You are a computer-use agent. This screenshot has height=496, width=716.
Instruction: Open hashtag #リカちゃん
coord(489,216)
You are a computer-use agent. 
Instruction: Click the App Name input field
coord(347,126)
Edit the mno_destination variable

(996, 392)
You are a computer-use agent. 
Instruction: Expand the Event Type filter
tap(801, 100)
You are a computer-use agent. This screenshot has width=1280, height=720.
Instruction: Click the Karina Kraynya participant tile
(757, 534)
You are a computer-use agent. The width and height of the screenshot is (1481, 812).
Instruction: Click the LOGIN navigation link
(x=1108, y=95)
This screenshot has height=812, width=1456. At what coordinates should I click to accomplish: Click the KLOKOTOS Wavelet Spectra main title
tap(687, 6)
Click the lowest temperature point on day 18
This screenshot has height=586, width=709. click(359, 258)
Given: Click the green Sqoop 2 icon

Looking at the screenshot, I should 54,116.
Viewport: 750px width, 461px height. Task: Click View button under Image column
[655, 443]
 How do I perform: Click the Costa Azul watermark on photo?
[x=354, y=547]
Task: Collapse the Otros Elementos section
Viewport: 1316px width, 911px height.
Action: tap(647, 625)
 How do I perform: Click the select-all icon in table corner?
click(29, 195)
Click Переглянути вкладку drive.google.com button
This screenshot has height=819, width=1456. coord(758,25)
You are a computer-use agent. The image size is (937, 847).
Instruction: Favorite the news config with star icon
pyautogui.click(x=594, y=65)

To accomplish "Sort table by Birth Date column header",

------------------------------------

Task prompt »
List every line above that contains the word "computer", copying each one in full.

Solution for this problem »
You are a computer-use agent. This screenshot has height=496, width=716.
You are a computer-use agent. 
You are a computer-use agent. 
You are a computer-use agent. This screenshot has width=1280, height=720.
You are a computer-use agent. The width and height of the screenshot is (1481, 812).
You are a computer-use agent. The image size is (937, 847).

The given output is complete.